Some records
-- BEGIN --
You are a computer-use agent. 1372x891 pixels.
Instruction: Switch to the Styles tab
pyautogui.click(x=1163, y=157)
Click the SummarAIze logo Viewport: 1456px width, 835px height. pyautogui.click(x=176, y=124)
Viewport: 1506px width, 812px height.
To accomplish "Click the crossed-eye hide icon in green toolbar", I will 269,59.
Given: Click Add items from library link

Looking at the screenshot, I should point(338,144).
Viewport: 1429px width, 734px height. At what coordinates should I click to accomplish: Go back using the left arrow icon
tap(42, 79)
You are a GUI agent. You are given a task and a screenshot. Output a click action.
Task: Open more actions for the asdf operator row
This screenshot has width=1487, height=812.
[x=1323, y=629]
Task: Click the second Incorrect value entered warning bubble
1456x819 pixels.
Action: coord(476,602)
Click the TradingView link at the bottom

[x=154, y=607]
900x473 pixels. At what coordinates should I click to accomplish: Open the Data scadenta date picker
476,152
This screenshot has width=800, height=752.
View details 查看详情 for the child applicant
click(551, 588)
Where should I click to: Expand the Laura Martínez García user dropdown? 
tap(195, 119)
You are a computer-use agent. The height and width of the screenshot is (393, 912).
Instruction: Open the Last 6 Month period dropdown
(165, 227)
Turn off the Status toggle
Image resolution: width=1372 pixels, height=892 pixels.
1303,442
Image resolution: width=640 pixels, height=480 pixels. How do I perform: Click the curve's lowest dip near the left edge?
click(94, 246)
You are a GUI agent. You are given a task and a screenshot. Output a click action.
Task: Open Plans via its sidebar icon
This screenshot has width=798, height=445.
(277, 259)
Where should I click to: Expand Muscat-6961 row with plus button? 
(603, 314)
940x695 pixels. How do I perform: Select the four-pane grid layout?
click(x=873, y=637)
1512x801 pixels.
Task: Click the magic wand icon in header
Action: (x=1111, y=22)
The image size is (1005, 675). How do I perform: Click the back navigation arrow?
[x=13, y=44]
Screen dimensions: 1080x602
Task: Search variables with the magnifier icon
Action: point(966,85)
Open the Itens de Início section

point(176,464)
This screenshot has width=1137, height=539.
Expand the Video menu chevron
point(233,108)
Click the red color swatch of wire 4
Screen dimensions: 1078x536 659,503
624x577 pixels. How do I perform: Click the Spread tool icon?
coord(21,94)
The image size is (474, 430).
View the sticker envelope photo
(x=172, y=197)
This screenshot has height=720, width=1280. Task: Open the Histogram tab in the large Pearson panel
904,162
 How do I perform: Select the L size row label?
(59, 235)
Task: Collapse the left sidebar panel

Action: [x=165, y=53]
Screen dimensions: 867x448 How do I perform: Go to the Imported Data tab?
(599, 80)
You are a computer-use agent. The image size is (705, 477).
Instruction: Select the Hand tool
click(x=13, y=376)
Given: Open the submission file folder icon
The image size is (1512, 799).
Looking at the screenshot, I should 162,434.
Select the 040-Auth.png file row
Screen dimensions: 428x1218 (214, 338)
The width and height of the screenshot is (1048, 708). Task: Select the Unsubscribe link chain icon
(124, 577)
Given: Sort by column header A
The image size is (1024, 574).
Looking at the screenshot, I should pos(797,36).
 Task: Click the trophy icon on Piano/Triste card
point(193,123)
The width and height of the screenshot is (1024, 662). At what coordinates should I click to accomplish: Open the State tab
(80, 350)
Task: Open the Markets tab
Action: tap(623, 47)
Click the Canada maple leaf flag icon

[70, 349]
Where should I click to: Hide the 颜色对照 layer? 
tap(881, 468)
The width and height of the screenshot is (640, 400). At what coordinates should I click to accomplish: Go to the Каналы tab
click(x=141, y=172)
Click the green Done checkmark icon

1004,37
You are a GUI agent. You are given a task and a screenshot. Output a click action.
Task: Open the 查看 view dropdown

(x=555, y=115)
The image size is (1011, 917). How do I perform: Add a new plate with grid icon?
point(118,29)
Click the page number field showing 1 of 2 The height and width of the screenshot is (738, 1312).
-- END --
Pick out every line above that contains the string "pyautogui", treating uppercase and lowercase as different, and copy each of those lines.

pyautogui.click(x=1163, y=157)
Click the SummarAIze logo Viewport: 1456px width, 835px height. pyautogui.click(x=176, y=124)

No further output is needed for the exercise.